Natalia swoim uśmiechem oczarowała naszych jurorów [WIDEO ZDJĘCIA]
Spontaniczna, zdecydowana, przebojowa, wierzy, że w życiu nie ma rzeczy niemożliwych. Oto Natalia Stawiarz, zdobywczyni tytułu Miss Borkowa 2017.
Bardzo dużo się uśmiechałam, a uśmiech potrafi oczarować ludzi – mówi Natalia Stawiarz. Uważa, że właśnie dzięki temu zdobyła sympatię i uznanie jurorów, co przełożyło się na jej wygraną w wyborach Miss Borkowa 2017.
To nie był pierwszy konkurs piękności, w którym Natalia wystartowała. Ma na swoim koncie udział w Miss Ziemi Świętokrzyskiej 2017, który odbył się wiosną tego roku. Wtedy do spróbowania swoich sił przekonali ją najbliżsi. Przyszła na casting i weszła do finałowego składu.
Nie ma w życiu rzeczy niemożliwych
- Namówiła mnie mama wraz z moją siostrą, wiec postanowiłam spróbować czegoś nowego. W konkursie bierze udział dużo pięknych i mądrych dziewczyn, ale może właśnie mnie uda mi się zdobyć tytuł i wygrać. Nie ma w życiu rzeczy niemożliwych – mówiła przed eliminacjami. Jak się okazało, przepowiedziała sobie przyszłość, ponieważ ostatecznie została II Wicemiss Ziemi Świętokrzyskiej 2017. Otrzymała też zaproszenie do udziału w ćwierćfinale ogólnopolskim, ale jego termin wypadł w czasie, kiedy przebywała na praktykach, więc musiała zrezygnować z tej szansy.

--- Polecenie A ---
Przedstaw w formie krótkiej listy akapit artykułu rozpoczynający się od słów „To nie był pierwszy konkurs piękności”, zachowując jego główne fakty.

--- Zestawione wiersze ---
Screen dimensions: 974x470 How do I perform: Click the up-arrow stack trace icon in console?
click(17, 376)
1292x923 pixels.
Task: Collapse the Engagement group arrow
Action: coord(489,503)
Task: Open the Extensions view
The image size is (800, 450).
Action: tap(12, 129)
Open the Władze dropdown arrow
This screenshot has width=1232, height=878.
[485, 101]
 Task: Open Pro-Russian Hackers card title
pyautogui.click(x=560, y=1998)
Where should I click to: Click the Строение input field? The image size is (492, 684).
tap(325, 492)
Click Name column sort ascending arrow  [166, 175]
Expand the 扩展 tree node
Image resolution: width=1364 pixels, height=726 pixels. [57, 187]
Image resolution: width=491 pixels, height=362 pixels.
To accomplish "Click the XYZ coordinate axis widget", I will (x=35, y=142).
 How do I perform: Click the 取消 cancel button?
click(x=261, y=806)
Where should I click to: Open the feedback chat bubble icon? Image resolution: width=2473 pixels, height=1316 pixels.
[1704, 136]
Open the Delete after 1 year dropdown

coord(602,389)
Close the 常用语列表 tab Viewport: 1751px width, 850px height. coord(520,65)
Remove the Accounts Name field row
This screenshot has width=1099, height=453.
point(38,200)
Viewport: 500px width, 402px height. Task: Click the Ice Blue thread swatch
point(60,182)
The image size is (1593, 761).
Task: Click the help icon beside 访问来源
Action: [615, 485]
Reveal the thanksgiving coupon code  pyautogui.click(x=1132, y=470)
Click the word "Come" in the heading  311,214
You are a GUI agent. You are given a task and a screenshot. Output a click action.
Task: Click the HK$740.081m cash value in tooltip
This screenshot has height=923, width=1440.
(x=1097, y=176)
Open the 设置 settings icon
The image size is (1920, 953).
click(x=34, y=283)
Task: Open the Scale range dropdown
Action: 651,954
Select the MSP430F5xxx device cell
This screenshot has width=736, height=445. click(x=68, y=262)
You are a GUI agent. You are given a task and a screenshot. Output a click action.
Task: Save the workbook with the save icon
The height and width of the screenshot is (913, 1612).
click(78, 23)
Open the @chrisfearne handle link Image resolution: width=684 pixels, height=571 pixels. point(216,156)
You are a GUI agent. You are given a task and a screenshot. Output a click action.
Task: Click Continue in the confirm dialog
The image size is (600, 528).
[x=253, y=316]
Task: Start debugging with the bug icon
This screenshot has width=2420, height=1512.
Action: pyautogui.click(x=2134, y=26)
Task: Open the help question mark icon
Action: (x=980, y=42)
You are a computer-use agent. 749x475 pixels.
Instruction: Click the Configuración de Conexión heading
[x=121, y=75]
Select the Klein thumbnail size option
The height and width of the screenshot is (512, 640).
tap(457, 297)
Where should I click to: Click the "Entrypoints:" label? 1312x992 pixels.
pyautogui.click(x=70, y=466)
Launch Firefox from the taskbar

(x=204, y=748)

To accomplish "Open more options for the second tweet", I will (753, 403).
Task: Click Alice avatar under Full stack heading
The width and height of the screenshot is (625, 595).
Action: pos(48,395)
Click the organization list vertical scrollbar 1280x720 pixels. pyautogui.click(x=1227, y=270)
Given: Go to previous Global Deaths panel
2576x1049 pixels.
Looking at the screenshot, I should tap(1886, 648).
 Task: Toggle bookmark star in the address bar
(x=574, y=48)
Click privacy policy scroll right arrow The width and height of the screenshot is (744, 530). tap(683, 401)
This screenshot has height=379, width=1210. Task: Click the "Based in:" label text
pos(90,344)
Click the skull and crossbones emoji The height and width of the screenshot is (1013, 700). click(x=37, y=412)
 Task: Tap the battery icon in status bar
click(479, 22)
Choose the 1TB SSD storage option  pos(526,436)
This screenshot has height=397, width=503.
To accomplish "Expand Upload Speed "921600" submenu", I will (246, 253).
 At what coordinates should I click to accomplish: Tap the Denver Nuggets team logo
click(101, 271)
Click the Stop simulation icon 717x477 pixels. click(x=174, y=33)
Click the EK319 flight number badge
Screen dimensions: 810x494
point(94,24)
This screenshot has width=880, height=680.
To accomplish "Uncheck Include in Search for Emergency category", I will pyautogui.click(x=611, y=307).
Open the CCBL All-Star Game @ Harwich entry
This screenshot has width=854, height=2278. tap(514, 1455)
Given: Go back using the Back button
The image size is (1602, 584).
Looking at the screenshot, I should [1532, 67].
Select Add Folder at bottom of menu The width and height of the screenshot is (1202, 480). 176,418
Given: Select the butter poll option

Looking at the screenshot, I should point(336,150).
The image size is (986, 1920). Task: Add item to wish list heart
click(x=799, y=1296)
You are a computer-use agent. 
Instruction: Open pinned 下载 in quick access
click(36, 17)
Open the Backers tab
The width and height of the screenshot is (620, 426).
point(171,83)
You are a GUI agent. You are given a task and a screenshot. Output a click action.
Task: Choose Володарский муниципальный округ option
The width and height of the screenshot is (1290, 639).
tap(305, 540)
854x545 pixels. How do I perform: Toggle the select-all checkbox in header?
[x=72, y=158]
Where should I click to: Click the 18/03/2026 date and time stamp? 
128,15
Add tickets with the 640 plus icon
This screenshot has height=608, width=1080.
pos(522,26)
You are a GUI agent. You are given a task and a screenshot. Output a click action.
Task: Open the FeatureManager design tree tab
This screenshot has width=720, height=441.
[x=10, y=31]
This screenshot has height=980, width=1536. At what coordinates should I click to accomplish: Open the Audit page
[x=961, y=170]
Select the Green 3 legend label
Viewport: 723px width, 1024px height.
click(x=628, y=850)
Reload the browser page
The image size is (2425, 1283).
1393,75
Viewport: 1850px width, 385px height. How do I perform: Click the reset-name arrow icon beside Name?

--- Polecenie B ---
Zmień „Screen dimensions” na „Screen size” w wierszach zestawienia między wierszem zawierającym „At what coordinates should I click to accomplish: Tap” a wierszem zawierającym „[x=10, y=31]”, włącznie. Podaj tylko te wiersze, a poza tą zamianą pozostaw je bez zmian.

--- Poprawny wynik A ---
- Miss Borkowa 2017 nie był pierwszym konkursem piękności, w którym wystartowała Natalia.
- Wiosną tego roku wzięła udział w Miss Ziemi Świętokrzyskiej 2017.
- Do udziału w tym konkursie przekonali ją najbliżsi.
- Przyszła na casting i weszła do finałowego składu.

--- Poprawny wynik B ---
 At what coordinates should I click to accomplish: Tap the Denver Nuggets team logo
click(101, 271)
Click the Stop simulation icon 717x477 pixels. click(x=174, y=33)
Click the EK319 flight number badge
Screen size: 810x494
point(94,24)
This screenshot has width=880, height=680.
To accomplish "Uncheck Include in Search for Emergency category", I will pyautogui.click(x=611, y=307).
Open the CCBL All-Star Game @ Harwich entry
This screenshot has width=854, height=2278. tap(514, 1455)
Given: Go back using the Back button
The image size is (1602, 584).
Looking at the screenshot, I should [1532, 67].
Select Add Folder at bottom of menu The width and height of the screenshot is (1202, 480). 176,418
Given: Select the butter poll option

Looking at the screenshot, I should point(336,150).
The image size is (986, 1920). Task: Add item to wish list heart
click(x=799, y=1296)
You are a computer-use agent. 
Instruction: Open pinned 下载 in quick access
click(36, 17)
Open the Backers tab
The width and height of the screenshot is (620, 426).
point(171,83)
You are a GUI agent. You are given a task and a screenshot. Output a click action.
Task: Choose Володарский муниципальный округ option
The width and height of the screenshot is (1290, 639).
tap(305, 540)
854x545 pixels. How do I perform: Toggle the select-all checkbox in header?
[x=72, y=158]
Where should I click to: Click the 18/03/2026 date and time stamp? 
128,15
Add tickets with the 640 plus icon
This screenshot has height=608, width=1080.
pos(522,26)
You are a GUI agent. You are given a task and a screenshot. Output a click action.
Task: Open the FeatureManager design tree tab
This screenshot has width=720, height=441.
[x=10, y=31]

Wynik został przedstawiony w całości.